MIT Media Lab, E14-633
Two of the main components of wellbeing are engagement and positive affect. Stress is often derided as harmful, but it can also be helpful for motivating achievement and for enhancing performance. Our lab has pioneered a number of ways to measure these kinds of affective states, with emphasis on making non-obtrusive measures that are objective, such as wearable sensing of physiology, camera-based measures of facial expressions, vocal expressions, and more. This talk will show live demonstrations of some technologies and discuss what they can and can't (yet) do.

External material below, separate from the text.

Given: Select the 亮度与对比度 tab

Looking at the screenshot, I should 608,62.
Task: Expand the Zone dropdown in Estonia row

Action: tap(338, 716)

Professor Rosalind W. Picard, Sc.D. is Founder and Director of Affective Computing Research at the MIT Media Lab. Picard is the author of the book Affective Computing, which gave rise to the field by that name. She holds a bachelor’s degree in electrical engineering with highest honors from the Georgia Institute of Technology and master’s and doctorate degrees in electrical engineering and computer science from MIT. Since joining the MIT Media Lab Faculty she has authored more than 200 scientific articles and been named an inventor on more than two dozen patents. Picard was also a founding member of the IEEE Technical Committee on Wearable Information Systems helping launch the field of wearable computing. As an entrepreneur, she co-founded Affectiva, Inc, which is today the leader in measurement of facial expressions online serving more than 300 Global brands in over 70 countries with over 4.5 billion emotion points measured. She also co-founded Empatica, Inc., which is creating wearable sensors and analytics to improve health, bringing to market a sensor for epilepsy based on work that started by comfortably measuring stress in autism. Picard and her work have been featured in New Scientist, the Wall Street Journal, Wired, Fast Company, the New York Times, Forbes, Technology Review, and numerous shows such as BBC Horizons, Scientific American Frontiers with Alan Alda, and BBC Hard Talk.